Instead Kissinger argued that the West – with its strategy of pulling Ukraine into the orbit of the European Union – was responsible for the crisis by failing to understand Russian sensitivity over Ukraine and making the grave mistake of quickly pushing the confrontation beyond dialogue.

While the comments by Henry Kissinger and Stratfor’s Friedman reflect the reality of what demonstrably happened in Ukraine, an entirely different “reality” exists in Official Washington. (Note that both interviews were carried in foreign, not U.S. publications.) In the United States, across the ideological spectrum, the only permitted viewpoint is that a crazed Putin launched a war of aggression against his neighbors and must be stopped.

Facts, such as the declaration in September 2013 from a leading neocon, National Endowment for Democracy President Carl Gershman, that Ukraine was “the biggest prize” and an important step toward ousting Putin in Russia, do not fit into this story frame. [See Consortiumnews.com’sA Shadow U.S. Foreign Policy.”]

Nor do the comments of neocon Assistant Secretary of State for European Affairs Victoria Nuland, who was caught in a pre-coup phone call, handpicking Ukraine’s future leaders and discussing how to “glue this thing.” Nor her public statements about the United States investing $5 billion in Ukraine’s “European aspirations.”

White Hats, Black Hats

Instead of dealing with what actually happened in Ukraine, U.S. pundits and politicians – from conservative to liberal – have bought into a fantasy version of events in which the coup-makers all wore white hats and the elected president and his eastern Ukrainian supporters – along with Putin – all wore black hats.
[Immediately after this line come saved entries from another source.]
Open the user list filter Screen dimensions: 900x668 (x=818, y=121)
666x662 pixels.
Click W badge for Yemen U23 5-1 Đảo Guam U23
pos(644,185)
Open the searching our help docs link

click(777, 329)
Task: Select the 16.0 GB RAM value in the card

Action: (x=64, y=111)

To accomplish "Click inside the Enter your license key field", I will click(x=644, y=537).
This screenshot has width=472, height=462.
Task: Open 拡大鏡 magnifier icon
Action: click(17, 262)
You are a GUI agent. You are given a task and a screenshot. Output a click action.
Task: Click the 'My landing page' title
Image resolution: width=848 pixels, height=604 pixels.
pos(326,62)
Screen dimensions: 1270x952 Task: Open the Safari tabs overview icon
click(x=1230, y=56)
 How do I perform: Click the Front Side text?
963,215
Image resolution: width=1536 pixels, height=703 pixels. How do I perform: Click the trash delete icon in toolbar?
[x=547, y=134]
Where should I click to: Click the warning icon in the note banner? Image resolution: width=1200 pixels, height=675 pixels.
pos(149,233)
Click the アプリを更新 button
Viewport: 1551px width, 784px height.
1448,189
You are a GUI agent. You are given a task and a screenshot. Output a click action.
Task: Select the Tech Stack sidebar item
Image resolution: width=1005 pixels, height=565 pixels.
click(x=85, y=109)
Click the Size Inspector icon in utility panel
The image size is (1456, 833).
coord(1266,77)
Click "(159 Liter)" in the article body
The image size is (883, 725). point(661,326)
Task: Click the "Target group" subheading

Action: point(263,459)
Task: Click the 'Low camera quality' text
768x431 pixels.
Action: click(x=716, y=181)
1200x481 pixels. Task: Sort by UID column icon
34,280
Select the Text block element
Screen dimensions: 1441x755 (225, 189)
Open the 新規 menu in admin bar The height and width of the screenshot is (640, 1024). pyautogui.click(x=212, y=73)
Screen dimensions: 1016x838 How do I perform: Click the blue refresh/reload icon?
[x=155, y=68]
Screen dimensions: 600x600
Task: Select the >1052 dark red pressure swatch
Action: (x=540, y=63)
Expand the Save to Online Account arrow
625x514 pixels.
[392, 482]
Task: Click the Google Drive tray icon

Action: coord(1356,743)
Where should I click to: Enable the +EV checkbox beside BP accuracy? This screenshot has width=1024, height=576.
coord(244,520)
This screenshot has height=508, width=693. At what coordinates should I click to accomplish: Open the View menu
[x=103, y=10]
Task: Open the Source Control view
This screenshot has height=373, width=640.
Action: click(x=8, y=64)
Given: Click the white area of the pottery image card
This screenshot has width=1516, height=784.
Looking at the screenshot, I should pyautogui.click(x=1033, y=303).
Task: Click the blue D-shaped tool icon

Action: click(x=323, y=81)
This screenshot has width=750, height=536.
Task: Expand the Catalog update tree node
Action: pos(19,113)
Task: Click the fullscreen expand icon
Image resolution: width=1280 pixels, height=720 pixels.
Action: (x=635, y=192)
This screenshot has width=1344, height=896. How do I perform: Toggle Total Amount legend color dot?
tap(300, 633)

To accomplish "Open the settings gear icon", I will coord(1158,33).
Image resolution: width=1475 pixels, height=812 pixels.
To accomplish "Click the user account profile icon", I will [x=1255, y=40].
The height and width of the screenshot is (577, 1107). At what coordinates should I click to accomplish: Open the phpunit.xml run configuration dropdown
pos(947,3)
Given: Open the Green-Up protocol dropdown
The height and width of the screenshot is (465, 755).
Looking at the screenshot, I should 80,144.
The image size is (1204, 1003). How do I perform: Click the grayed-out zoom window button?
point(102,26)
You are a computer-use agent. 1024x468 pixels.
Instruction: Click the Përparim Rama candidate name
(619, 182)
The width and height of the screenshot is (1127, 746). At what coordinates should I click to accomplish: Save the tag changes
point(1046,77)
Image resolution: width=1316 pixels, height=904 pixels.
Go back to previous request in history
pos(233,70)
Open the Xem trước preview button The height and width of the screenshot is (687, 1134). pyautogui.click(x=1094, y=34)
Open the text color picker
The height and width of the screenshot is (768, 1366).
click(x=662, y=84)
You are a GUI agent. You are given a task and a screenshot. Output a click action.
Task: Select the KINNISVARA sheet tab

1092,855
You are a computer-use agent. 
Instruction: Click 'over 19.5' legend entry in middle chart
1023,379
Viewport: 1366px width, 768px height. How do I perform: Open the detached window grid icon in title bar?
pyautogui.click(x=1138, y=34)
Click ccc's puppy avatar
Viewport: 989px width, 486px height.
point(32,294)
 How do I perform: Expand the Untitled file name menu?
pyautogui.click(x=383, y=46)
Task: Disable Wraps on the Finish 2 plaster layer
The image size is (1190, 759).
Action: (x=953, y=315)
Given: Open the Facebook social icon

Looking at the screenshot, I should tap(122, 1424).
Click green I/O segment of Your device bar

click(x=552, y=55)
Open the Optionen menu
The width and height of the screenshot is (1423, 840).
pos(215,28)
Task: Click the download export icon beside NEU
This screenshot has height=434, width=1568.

But there are, as always, rhetorical differences across the U.S. partisan liberal-conservative divide. On Ukraine, the American Right urges an escalation of military tensions against Russia while chiding President Barack Obama for weakness (when compared with Putin’s toughness) – and liberals cheer on Obama’s supposed success in driving the Russian economy into a painful recession while accusing the Right of having a man-crush on Putin.

This liberal “theme” of jabbing the Right for its alleged love of Putin takes the Right’s comments about his forcefulness out of context, simply to score a political point. But the Right-loves-Putin charge has become all the rage with the likes of Paul Krugman, Thomas L. Friedman and other liberals who are bubbling with joy over the economic suffering being inflicted on the people of Russia and presumably eastern Ukraine.

Krugman, who is quickly jettisoning his reputation for thoughtfulness, published a second column on this topic in a row, showing that he has fully bought into all the propaganda “themes” emanating from the U.S. State Department and the compliant U.S. mainstream news media.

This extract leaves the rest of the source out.